Year ago, the highly reputable National Bureau of Economic Research got a fund from the Rockefeller Foundation and the Association of Reserve City Bankers to study instalment credit. It found a red-haired University of Pennsylvania professor named Ralph Young, and a black-haired Hunter College girl named Blanche Bernstein who knew her onions, having plowed through difficult statistical jobs with NRA, WPA, U. S. Department of Labor, etc. These two, with three assistants, were set up in N.B.E.R.’s financial research workshop—an estate (next door to Arturo Toscanini), in swank Riverdale, N. Y., with tennis court, swimming pool, view of the Hudson.
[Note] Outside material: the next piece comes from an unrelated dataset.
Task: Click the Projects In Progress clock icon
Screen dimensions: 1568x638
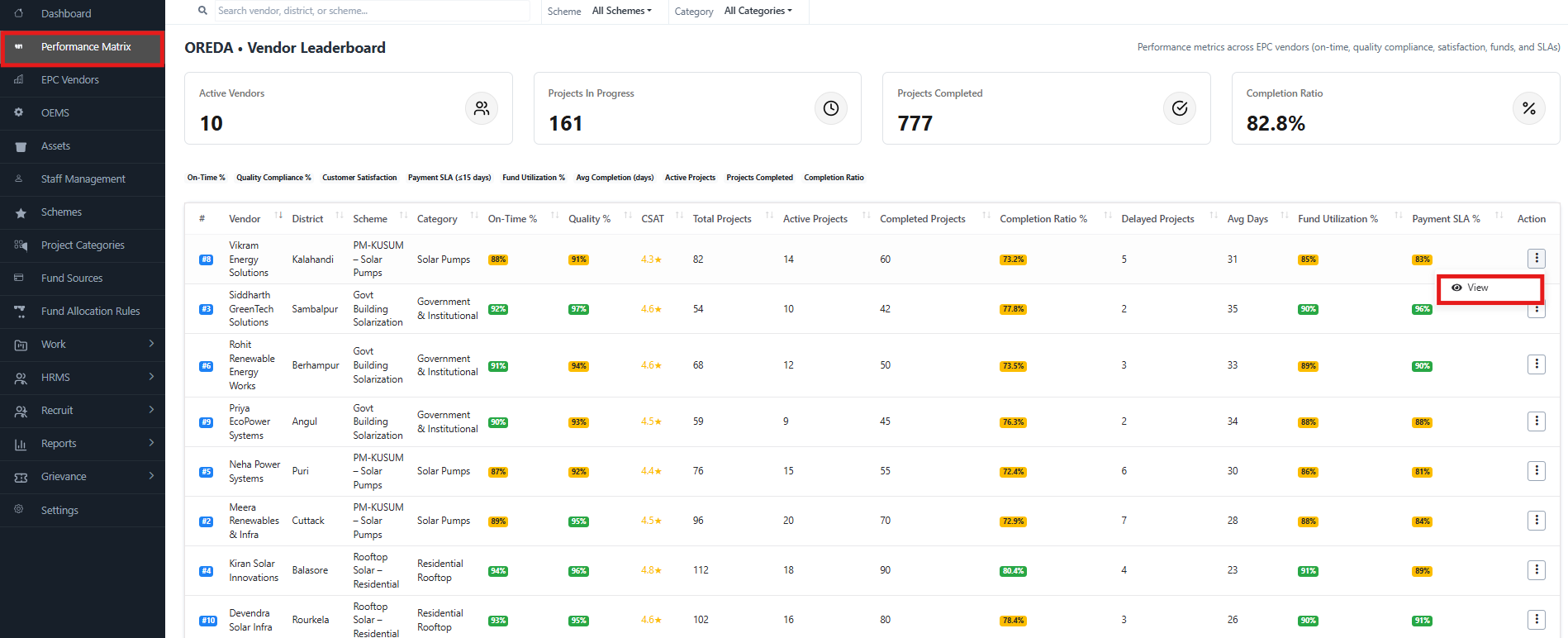Action: (x=830, y=108)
Handed to them was a stack of raw material: statistics on the purchases of 60,000 U. S. families, collected by white-collar WPAsters in 1935-36.
Last week the Bureau published The Statistical Pattern of Instalment Debt, a 23-page pamphlet, which told the results of the study of non-relief families in 1935-36. Prime facts:
> Nearly one in four U. S. families were making instalment payments.
> Peak instalment buying was among families with revenues of $1,750-$2,000.
> The 1935-36 recovery caused 70% of instalment-buying families to increase their instalment indebtedness. The net increase amounted to $407,000,000 or $580,000,000 when single persons and relief families were included.
> Automobiles were the largest item of instalment buying in dollar volume, accounted for 50% of the gross increase. Next: furniture (18%); electric refrigerators (15%).
> Heaviest instalment buying was in biggish cities; small cities have less, metropolises like New York and Chicago (where fewer families own automobiles) still less. Farm families did least instalment buying of any.